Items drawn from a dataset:
==========

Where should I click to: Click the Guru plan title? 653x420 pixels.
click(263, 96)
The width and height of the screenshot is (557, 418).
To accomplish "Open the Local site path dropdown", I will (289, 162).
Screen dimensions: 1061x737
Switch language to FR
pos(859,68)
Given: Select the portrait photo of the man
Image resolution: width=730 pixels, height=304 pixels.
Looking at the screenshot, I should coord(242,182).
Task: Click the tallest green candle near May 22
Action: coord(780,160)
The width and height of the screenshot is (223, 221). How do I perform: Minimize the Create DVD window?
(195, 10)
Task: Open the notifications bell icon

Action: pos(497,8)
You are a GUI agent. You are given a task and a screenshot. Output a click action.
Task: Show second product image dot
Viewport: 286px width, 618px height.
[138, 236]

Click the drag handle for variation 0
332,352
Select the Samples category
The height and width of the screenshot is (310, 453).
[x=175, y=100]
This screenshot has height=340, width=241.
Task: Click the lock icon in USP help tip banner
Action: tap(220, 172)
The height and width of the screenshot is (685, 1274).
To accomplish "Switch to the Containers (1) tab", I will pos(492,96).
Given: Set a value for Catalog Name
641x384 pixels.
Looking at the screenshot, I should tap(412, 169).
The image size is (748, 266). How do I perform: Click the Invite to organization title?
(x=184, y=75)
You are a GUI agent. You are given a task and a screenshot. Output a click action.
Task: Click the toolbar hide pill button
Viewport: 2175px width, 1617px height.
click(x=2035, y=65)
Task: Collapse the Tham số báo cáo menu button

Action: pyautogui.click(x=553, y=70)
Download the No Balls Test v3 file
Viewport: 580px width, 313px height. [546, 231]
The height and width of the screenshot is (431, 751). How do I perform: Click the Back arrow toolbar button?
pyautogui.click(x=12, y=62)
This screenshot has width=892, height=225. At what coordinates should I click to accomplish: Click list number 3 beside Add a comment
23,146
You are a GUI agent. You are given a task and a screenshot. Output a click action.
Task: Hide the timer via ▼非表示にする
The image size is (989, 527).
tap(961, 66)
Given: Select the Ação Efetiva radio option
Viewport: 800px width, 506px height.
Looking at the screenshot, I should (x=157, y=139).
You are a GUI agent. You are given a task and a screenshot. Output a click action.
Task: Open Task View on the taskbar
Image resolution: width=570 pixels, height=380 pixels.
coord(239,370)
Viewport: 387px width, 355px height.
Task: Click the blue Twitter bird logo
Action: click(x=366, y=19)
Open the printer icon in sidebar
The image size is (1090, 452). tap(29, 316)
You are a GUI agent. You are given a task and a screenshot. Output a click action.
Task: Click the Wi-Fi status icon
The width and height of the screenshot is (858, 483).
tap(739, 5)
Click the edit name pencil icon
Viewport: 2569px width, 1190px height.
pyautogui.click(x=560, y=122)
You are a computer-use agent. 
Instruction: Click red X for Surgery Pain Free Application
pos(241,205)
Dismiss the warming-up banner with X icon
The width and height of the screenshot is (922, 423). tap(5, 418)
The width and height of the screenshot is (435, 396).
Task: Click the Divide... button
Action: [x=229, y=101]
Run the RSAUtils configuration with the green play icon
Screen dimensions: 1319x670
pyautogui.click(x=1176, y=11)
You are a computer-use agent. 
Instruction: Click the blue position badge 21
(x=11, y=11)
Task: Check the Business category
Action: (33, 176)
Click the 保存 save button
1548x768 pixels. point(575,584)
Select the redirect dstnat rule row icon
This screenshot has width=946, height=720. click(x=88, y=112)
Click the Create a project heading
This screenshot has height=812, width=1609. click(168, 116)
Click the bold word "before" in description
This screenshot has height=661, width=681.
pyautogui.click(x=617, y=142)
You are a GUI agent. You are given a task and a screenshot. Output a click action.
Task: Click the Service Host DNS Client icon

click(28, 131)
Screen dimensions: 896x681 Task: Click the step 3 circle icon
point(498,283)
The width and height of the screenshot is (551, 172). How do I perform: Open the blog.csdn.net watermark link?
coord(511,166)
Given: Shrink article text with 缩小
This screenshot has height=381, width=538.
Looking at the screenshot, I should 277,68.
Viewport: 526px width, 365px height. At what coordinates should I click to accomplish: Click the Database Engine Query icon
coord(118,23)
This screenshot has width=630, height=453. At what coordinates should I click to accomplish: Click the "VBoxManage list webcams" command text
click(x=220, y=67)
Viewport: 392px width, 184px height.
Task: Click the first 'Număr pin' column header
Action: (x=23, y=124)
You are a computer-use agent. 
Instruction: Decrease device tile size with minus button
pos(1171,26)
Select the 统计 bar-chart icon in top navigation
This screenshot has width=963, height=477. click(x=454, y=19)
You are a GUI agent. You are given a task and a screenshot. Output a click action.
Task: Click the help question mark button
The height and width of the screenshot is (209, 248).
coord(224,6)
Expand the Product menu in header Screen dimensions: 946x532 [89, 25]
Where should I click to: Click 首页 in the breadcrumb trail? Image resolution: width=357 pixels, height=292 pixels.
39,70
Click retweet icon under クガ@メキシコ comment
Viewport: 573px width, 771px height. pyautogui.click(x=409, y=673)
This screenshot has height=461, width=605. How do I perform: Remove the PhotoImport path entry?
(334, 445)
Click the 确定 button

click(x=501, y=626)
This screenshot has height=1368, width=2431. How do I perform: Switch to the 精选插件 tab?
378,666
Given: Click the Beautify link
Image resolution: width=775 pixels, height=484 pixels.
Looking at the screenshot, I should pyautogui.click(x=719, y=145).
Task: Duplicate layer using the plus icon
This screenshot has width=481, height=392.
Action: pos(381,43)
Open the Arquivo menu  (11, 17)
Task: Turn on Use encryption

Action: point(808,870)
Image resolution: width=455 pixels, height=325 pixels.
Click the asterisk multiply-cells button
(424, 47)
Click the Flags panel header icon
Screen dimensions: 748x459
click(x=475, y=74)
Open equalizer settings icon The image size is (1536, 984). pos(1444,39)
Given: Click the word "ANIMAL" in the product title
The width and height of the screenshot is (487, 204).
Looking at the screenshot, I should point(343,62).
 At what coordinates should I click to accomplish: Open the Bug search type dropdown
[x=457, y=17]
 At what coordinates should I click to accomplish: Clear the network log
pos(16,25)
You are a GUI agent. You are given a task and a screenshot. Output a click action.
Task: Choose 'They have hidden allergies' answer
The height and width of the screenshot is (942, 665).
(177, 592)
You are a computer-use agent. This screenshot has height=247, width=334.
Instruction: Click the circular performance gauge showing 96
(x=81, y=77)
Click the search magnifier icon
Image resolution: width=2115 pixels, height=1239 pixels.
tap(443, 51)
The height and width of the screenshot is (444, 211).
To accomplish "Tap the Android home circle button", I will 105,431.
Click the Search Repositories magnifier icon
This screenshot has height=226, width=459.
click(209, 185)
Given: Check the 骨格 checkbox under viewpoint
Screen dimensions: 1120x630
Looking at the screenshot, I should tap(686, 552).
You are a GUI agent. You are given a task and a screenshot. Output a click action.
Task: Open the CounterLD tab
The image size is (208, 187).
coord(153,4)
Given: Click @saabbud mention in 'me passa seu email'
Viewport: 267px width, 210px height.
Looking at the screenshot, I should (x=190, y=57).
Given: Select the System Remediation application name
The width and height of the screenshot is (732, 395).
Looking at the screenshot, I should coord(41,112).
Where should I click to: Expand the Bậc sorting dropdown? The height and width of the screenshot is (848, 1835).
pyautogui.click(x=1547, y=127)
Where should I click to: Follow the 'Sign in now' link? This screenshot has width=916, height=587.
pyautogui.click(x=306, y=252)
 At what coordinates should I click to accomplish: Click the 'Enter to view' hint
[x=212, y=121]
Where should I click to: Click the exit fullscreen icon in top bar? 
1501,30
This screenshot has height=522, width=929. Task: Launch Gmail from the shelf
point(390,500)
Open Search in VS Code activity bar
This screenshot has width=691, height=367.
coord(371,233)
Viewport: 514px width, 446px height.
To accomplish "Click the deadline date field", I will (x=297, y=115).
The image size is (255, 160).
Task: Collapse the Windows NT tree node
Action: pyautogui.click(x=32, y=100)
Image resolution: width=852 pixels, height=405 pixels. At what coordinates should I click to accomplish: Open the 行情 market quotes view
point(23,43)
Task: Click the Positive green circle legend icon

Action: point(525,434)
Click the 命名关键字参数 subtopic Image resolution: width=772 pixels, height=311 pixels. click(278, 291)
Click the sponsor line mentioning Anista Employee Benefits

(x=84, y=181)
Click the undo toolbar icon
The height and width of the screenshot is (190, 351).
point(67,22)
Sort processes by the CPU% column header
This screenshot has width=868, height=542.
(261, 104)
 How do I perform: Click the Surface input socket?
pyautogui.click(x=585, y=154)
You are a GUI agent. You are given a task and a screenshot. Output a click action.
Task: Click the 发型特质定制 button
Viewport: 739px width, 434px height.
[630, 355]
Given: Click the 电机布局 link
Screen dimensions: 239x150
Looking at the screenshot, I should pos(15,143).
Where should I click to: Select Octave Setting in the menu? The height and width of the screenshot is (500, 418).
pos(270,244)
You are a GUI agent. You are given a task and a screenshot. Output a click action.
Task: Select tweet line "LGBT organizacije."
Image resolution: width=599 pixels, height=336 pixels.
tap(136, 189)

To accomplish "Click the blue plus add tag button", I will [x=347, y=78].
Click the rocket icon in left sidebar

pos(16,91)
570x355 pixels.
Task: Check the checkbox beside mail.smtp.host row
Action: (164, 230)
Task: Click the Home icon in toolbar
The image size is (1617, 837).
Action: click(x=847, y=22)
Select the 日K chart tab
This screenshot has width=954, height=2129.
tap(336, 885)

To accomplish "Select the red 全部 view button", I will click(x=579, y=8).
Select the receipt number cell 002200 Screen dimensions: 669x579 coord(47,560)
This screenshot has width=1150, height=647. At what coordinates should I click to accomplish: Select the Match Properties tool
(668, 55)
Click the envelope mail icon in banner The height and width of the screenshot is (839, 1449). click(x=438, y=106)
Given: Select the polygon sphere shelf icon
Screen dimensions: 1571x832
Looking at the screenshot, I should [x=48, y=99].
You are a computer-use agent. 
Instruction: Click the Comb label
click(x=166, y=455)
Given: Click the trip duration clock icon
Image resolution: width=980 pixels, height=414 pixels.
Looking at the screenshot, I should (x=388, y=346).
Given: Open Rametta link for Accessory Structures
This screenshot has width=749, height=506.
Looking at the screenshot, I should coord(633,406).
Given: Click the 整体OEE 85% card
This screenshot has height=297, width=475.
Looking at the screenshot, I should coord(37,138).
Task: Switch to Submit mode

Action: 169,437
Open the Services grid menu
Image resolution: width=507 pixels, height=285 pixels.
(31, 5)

==========

From the listing above, copy out without alteration the lines starting with the line that contains "How do I perform: Click the Surface" and ending with the line that contains "Action: 169,437", including both of those lines.

 How do I perform: Click the Surface input socket?
pyautogui.click(x=585, y=154)
You are a GUI agent. You are given a task and a screenshot. Output a click action.
Task: Click the 发型特质定制 button
Viewport: 739px width, 434px height.
[630, 355]
Given: Click the 电机布局 link
Screen dimensions: 239x150
Looking at the screenshot, I should pos(15,143).
Where should I click to: Select Octave Setting in the menu? The height and width of the screenshot is (500, 418).
pos(270,244)
You are a GUI agent. You are given a task and a screenshot. Output a click action.
Task: Select tweet line "LGBT organizacije."
Image resolution: width=599 pixels, height=336 pixels.
tap(136, 189)

To accomplish "Click the blue plus add tag button", I will [x=347, y=78].
Click the rocket icon in left sidebar

pos(16,91)
570x355 pixels.
Task: Check the checkbox beside mail.smtp.host row
Action: (164, 230)
Task: Click the Home icon in toolbar
The image size is (1617, 837).
Action: click(x=847, y=22)
Select the 日K chart tab
This screenshot has width=954, height=2129.
tap(336, 885)

To accomplish "Select the red 全部 view button", I will click(x=579, y=8).
Select the receipt number cell 002200 Screen dimensions: 669x579 coord(47,560)
This screenshot has width=1150, height=647. At what coordinates should I click to accomplish: Select the Match Properties tool
(668, 55)
Click the envelope mail icon in banner The height and width of the screenshot is (839, 1449). click(x=438, y=106)
Given: Select the polygon sphere shelf icon
Screen dimensions: 1571x832
Looking at the screenshot, I should [x=48, y=99].
You are a computer-use agent. 
Instruction: Click the Comb label
click(x=166, y=455)
Given: Click the trip duration clock icon
Image resolution: width=980 pixels, height=414 pixels.
Looking at the screenshot, I should (x=388, y=346).
Given: Open Rametta link for Accessory Structures
This screenshot has width=749, height=506.
Looking at the screenshot, I should coord(633,406).
Given: Click the 整体OEE 85% card
This screenshot has height=297, width=475.
Looking at the screenshot, I should coord(37,138).
Task: Switch to Submit mode

Action: 169,437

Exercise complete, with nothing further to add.